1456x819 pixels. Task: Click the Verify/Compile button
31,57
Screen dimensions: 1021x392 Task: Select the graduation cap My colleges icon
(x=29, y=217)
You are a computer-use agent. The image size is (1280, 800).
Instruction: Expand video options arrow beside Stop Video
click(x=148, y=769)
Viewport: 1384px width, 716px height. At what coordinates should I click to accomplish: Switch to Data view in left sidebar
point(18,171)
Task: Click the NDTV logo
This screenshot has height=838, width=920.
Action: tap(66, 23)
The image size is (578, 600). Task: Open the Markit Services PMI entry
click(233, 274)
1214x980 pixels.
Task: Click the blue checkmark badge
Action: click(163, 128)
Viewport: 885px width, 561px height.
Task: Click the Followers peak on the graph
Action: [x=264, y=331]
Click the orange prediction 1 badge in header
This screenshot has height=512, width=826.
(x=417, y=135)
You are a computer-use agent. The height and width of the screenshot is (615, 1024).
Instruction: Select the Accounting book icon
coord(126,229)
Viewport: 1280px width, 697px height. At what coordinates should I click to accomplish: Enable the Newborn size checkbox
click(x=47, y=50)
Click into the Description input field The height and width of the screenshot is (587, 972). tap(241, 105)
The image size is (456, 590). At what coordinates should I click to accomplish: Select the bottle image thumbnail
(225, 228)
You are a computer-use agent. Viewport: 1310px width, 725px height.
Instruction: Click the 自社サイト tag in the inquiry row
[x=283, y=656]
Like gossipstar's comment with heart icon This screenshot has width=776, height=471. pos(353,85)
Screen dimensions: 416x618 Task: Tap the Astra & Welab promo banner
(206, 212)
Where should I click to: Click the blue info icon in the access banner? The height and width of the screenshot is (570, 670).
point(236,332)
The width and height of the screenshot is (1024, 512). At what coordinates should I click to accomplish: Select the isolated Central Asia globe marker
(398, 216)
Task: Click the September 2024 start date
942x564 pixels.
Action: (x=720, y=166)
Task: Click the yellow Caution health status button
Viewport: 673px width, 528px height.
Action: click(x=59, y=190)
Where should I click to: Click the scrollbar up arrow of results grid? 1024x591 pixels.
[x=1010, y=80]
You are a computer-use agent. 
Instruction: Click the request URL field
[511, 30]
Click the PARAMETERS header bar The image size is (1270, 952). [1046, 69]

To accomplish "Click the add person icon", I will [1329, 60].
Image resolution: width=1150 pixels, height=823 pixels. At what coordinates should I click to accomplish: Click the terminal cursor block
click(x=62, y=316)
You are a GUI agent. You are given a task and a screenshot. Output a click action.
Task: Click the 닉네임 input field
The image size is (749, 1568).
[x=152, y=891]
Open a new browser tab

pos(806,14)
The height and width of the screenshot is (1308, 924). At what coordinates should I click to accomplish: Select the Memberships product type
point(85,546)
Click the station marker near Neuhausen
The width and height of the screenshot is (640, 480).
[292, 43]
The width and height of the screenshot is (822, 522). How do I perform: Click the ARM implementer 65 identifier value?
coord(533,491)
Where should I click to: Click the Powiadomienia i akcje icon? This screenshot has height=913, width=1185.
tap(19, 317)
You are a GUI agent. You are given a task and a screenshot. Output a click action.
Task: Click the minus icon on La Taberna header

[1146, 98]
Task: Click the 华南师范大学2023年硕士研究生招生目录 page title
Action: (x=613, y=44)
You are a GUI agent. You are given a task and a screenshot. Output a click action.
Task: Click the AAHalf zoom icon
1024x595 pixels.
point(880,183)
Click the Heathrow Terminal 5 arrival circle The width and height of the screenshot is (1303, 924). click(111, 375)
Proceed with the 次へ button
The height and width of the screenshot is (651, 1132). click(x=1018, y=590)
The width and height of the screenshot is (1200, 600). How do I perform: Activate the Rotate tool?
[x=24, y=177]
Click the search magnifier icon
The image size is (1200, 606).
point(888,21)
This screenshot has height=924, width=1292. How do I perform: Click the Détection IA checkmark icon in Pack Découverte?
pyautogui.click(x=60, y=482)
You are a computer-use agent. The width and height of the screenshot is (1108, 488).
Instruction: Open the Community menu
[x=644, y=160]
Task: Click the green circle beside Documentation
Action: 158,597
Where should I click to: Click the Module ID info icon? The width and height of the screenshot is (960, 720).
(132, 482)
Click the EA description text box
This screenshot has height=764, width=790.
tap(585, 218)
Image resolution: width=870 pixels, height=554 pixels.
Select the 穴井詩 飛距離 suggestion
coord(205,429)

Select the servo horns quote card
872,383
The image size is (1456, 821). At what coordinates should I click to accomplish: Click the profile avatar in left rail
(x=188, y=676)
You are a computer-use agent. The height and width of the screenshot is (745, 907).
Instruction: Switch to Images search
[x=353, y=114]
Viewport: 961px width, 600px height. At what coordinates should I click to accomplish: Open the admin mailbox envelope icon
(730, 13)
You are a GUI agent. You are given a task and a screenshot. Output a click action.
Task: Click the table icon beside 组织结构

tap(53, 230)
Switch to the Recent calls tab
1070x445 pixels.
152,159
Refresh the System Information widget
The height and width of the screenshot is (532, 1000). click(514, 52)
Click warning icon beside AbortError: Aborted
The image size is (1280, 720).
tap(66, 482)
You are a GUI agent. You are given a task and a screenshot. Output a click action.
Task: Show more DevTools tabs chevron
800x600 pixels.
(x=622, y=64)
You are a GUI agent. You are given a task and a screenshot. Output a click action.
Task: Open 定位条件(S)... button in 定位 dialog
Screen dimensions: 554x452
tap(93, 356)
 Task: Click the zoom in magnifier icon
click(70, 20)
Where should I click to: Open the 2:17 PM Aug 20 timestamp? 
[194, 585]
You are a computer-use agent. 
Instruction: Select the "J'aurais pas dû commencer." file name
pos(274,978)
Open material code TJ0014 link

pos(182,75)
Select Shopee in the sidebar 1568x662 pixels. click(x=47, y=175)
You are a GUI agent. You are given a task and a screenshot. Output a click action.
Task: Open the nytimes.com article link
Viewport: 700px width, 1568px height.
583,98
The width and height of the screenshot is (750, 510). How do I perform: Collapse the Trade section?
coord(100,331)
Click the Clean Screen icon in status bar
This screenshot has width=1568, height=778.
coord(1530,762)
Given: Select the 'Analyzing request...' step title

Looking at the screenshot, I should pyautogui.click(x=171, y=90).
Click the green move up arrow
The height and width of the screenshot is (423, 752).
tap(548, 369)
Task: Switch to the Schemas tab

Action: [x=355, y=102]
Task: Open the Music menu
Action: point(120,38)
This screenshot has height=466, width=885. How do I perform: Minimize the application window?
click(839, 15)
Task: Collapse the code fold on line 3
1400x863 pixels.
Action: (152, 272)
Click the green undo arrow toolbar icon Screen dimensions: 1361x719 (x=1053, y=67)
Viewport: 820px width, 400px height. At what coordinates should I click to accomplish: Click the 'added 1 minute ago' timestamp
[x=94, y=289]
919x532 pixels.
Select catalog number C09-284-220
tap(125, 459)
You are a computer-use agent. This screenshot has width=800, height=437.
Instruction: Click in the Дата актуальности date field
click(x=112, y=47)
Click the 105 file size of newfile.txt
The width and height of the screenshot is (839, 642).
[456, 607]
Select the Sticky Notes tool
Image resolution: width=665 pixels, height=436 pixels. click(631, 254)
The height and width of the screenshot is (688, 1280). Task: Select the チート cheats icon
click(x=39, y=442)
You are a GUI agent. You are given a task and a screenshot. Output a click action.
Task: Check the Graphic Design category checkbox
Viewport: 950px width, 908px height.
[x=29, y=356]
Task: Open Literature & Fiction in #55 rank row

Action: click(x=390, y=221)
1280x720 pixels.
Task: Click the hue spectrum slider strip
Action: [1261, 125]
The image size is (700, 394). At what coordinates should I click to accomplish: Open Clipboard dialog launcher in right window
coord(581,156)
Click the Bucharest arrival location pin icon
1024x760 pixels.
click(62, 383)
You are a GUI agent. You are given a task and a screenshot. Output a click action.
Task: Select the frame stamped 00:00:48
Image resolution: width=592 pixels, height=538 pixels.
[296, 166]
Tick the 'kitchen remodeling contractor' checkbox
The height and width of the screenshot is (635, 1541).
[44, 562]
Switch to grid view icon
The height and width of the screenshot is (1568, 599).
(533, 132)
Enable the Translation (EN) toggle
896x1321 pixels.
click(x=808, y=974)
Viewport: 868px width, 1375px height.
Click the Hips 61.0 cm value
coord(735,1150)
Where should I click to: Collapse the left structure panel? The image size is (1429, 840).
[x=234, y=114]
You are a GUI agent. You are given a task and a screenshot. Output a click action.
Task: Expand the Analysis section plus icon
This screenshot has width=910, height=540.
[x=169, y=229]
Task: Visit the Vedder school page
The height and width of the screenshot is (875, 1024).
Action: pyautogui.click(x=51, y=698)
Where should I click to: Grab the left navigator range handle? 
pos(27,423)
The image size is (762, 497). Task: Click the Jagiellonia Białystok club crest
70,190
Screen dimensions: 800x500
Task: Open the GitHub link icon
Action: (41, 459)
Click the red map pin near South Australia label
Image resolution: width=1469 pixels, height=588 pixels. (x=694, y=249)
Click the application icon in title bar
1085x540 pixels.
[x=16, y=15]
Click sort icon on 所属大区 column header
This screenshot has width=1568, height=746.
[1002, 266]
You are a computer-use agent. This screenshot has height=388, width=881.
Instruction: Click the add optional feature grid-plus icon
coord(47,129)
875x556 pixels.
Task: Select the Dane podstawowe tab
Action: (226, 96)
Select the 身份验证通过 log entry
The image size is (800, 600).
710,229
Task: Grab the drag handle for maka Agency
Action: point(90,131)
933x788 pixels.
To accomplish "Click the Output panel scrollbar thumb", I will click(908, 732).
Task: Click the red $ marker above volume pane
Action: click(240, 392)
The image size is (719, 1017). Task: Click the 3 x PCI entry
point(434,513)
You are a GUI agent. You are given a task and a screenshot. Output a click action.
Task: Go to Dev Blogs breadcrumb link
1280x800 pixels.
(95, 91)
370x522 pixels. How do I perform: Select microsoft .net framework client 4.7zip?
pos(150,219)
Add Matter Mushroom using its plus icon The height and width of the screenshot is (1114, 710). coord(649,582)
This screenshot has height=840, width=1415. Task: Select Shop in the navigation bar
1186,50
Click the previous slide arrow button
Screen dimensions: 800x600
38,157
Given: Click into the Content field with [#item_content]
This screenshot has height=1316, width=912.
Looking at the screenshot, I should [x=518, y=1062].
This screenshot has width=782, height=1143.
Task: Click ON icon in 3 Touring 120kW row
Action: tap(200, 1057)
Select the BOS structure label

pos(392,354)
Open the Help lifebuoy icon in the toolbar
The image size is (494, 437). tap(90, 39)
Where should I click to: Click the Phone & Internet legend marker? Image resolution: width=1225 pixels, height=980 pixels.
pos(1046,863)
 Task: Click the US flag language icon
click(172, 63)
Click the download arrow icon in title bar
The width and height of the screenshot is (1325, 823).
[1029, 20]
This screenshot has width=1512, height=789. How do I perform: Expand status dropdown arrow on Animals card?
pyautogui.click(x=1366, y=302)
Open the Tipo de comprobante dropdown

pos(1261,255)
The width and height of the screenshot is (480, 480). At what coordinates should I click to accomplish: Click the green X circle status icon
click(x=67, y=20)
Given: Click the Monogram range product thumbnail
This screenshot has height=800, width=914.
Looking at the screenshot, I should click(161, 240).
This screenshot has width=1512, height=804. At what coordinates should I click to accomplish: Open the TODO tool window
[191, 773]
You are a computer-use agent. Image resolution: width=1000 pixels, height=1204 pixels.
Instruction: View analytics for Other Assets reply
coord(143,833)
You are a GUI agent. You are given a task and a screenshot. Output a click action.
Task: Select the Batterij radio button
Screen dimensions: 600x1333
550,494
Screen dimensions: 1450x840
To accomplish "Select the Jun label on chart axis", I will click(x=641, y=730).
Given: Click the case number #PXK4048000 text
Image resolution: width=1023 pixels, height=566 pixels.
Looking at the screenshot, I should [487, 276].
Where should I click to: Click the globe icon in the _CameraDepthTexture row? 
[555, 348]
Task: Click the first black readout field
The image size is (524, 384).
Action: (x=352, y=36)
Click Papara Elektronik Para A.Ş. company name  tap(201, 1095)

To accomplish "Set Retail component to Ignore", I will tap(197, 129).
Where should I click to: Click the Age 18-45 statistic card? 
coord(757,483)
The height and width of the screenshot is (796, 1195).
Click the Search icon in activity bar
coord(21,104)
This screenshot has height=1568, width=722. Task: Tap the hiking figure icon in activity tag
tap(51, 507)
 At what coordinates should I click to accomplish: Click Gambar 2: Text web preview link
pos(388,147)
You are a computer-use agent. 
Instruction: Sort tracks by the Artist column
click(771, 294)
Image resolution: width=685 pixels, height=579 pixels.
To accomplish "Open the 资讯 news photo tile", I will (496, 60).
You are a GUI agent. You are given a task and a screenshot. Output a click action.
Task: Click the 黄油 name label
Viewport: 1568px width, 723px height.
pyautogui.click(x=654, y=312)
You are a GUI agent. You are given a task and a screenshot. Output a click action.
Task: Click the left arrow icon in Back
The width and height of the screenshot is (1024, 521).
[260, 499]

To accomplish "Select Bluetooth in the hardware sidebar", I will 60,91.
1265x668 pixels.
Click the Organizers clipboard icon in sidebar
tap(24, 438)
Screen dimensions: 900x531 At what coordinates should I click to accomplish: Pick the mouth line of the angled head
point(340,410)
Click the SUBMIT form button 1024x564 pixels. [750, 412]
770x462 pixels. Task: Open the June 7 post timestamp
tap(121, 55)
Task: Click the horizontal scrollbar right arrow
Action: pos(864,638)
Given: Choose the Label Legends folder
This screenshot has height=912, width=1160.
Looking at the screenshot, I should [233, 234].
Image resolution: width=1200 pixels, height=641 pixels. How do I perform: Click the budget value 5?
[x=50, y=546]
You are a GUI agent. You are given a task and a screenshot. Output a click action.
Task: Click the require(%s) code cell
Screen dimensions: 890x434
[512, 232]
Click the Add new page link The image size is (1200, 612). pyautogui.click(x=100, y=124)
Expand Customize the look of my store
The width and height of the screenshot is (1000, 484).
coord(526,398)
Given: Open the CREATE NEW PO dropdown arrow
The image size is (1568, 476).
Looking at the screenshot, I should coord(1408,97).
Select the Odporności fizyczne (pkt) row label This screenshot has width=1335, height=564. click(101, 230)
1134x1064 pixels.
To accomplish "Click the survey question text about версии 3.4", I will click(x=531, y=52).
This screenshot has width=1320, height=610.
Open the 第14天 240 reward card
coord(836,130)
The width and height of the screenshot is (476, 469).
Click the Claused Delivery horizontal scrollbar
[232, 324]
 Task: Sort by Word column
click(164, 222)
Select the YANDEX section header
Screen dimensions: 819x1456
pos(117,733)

================

Which lines of the records contain the word "arrival"? Copy each of them.

Result of the task:
Click the Heathrow Terminal 5 arrival circle The width and height of the screenshot is (1303, 924). click(111, 375)
Click the Bucharest arrival location pin icon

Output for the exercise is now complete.